• _Data in this exercise_:
..............................

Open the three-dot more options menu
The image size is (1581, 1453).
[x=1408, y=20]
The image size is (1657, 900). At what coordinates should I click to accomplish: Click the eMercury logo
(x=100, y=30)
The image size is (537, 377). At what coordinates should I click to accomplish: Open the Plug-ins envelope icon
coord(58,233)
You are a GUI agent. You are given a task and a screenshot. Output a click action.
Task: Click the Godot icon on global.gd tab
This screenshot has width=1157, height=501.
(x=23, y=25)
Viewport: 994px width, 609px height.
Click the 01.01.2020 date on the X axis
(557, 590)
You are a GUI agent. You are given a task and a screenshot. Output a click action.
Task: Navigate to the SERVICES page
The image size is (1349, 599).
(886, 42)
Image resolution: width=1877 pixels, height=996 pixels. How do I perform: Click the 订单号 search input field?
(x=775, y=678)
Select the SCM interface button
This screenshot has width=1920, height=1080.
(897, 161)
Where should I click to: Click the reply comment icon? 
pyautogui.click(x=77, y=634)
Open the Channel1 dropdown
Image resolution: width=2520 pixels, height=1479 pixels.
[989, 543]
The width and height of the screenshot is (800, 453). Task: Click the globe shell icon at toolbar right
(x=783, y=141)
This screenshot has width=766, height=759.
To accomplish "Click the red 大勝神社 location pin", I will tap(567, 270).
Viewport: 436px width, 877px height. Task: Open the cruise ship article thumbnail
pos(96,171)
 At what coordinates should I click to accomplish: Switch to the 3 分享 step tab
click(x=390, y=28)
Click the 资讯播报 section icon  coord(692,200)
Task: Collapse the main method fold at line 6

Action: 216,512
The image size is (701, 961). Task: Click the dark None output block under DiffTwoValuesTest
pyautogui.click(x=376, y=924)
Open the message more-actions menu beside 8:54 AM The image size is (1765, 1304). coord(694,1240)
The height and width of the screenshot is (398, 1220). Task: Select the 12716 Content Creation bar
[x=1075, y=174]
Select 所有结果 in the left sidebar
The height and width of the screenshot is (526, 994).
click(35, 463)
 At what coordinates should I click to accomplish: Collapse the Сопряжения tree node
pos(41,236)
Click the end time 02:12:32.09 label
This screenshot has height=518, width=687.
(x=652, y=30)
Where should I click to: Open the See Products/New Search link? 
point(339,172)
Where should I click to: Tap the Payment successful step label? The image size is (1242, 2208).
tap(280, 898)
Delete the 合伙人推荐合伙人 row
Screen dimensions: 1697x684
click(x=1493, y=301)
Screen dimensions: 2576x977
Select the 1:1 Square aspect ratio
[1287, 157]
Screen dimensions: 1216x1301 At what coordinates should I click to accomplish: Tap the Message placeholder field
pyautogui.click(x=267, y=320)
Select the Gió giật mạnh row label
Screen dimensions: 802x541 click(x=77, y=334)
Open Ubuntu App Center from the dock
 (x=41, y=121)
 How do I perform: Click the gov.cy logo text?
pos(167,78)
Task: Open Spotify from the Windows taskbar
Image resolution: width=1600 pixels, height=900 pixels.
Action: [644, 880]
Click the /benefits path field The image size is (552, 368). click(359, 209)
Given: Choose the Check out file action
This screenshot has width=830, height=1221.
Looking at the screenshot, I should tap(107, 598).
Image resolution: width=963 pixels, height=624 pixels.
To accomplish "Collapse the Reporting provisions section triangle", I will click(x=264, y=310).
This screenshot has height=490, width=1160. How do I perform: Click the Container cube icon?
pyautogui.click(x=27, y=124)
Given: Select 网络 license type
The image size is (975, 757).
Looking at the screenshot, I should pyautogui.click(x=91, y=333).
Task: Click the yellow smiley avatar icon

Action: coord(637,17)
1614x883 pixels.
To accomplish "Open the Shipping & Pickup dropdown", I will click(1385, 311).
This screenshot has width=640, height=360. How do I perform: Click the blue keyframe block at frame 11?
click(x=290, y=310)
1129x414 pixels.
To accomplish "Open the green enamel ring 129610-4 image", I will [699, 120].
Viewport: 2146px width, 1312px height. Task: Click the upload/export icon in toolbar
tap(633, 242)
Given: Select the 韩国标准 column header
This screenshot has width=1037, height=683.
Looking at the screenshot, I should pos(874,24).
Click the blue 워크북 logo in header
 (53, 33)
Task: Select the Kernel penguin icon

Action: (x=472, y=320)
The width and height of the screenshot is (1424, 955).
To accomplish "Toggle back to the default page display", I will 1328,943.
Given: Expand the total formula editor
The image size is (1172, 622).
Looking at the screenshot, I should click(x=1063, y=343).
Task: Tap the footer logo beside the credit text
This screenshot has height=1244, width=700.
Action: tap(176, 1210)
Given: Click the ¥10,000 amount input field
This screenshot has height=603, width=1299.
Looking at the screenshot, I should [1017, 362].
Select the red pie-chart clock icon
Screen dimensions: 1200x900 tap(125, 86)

..............................

Every line from the line containing "The width and height of the screenshot is (1424, 955)." to the last line of the material above must be repeated exactly, and no other line.

• _Exercise output_:
The width and height of the screenshot is (1424, 955).
To accomplish "Toggle back to the default page display", I will 1328,943.
Given: Expand the total formula editor
The image size is (1172, 622).
Looking at the screenshot, I should click(x=1063, y=343).
Task: Tap the footer logo beside the credit text
This screenshot has height=1244, width=700.
Action: tap(176, 1210)
Given: Click the ¥10,000 amount input field
This screenshot has height=603, width=1299.
Looking at the screenshot, I should [1017, 362].
Select the red pie-chart clock icon
Screen dimensions: 1200x900 tap(125, 86)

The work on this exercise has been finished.